There really is nothing like the impending arrival of a new baby to start a mommy’s mind on all the changes that are about to take place. When Thaya was about 8 months old, we found out that we were expecting Aubrie. One of my biggest (and incredibly common) worries was that I wouldn’t possibly be able to love another child as much as I’ve loved my first and (at the time) only child. I just didn’t understand how it was possible to love more when you are already so full of love. Of course the minute Aubrie was plopped on my chest, she look straight into my eyes and smiled – that was all it took to “get it”. You don’t have to divide up your love because your heart just grows. And all of that love overflows into the rest of your soul, and your soul just absorbs it and radiates it. Sure, they share your attention, and this has to get divided, but love? Nope. There is plenty to go around.

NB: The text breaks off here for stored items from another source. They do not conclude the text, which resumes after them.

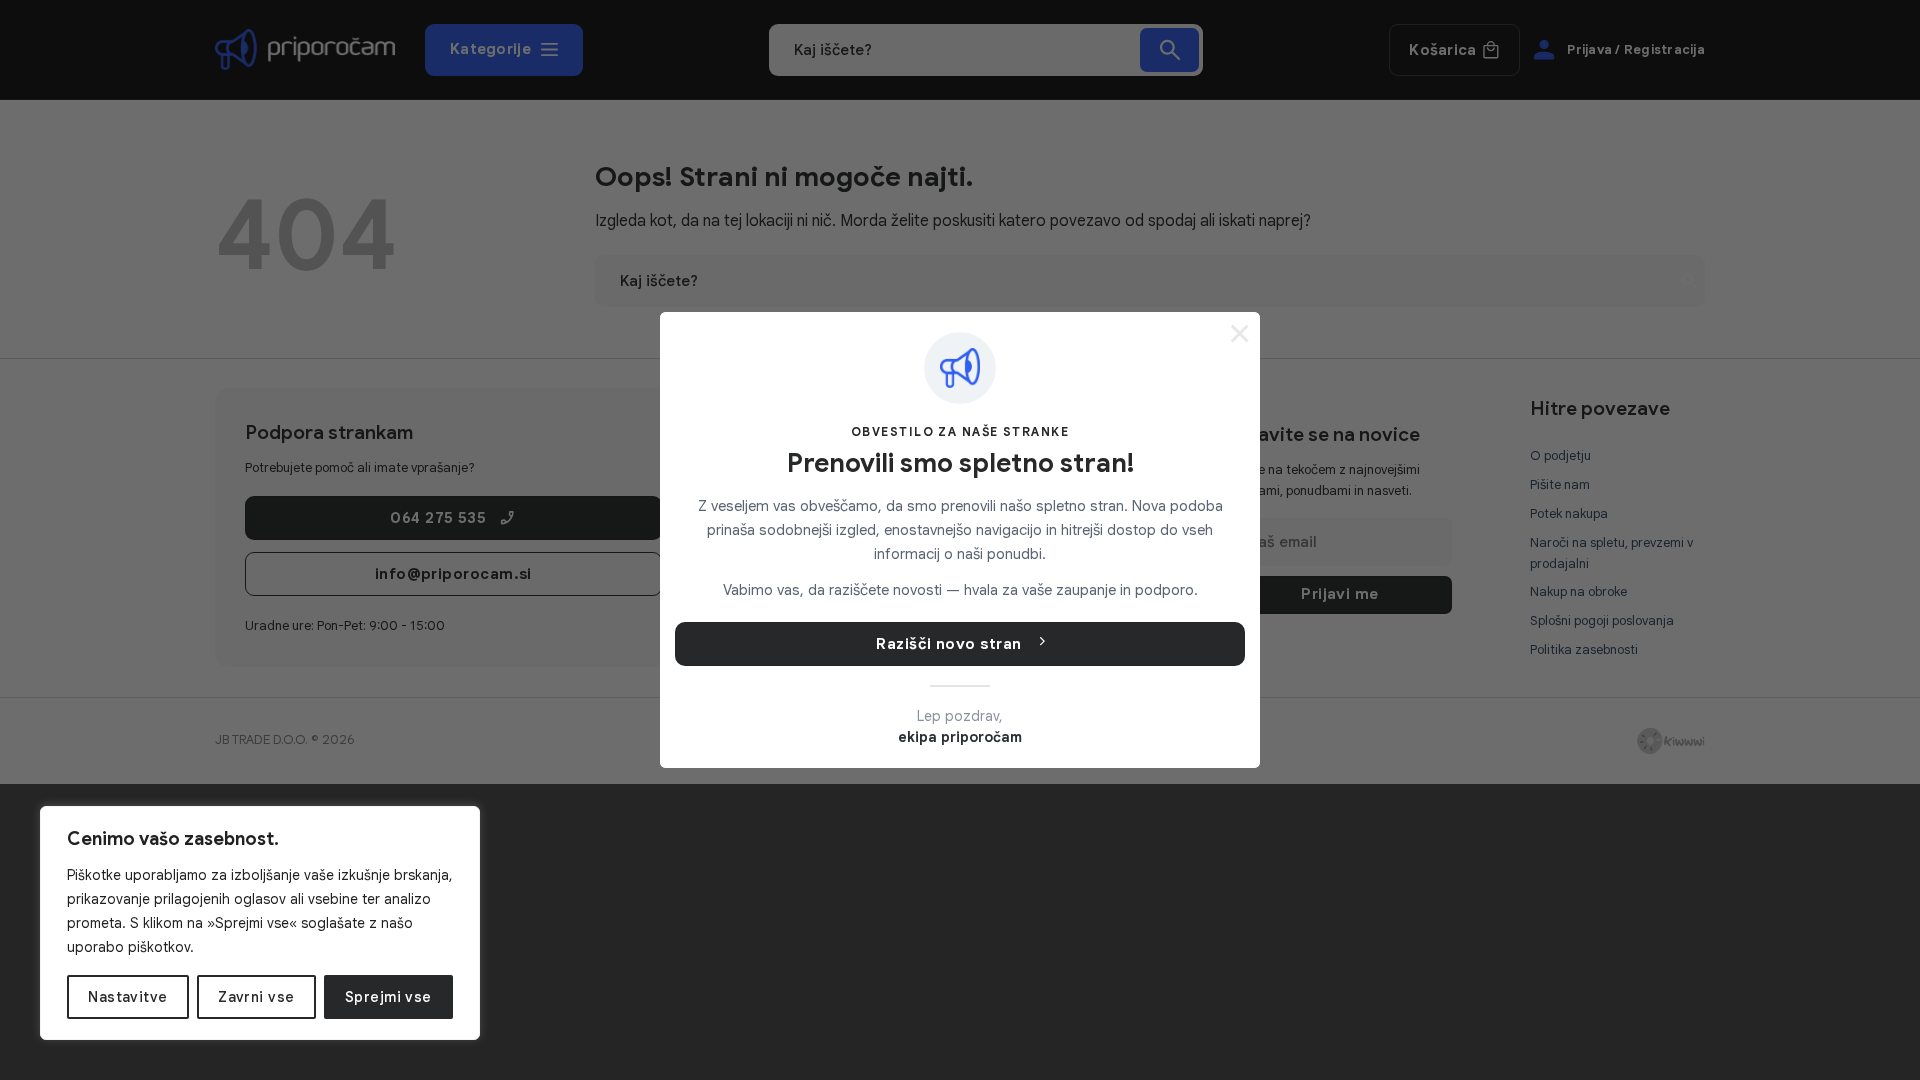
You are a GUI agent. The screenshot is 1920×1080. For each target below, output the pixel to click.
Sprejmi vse (388, 997)
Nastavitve (127, 997)
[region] (260, 923)
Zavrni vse (256, 997)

So now that I’m going from two to three, I can’t help but think about all of the imminent changes that are about to take place. Right – sleep deprivation, exhaustion, a possible relapse to the world of postpartum depression, but these are the least of my worries. I’m thinking more about how my girls’ relationship is going to change. Thaya and Aubrie will be spending more time apart, Aubrie and Lily will spend more time together than Thaya and Lily. Aubrie will start school, and somehow she will instantly morph into a real child. Say “good-bye” to the baby and toddler days for that one. We’ll still have time together, sure.
But things are going to be different.
When Matt and I had Thaya, it was like she was a part of our lives forever. It is actually hard to feel connected to a time before she was around. When Aubrie came along, it was like we always had two little wonderful girls, I can hardly remember what it was like to have one. Now that we are expecting number three, I know it is going to happen again. These days are coming to an end, and it is sort of bittersweet. I know that when Lily comes, I won’t be able to imagine life any other way, and things will be as wonderful and as blessed as they are now, but I still can’t help thinking that something, somewhere along the lines will go missing. Some little part of us that we have right now will be lost.
It really doesn’t matter though. Because I know for a fact Lily is going to be entirely different from Aubrie and Thaya, she is going to have a firecracker personality, and she is going to expand our hearts even more with so much love that we won’t have time to look back, only happy anticipation for the future.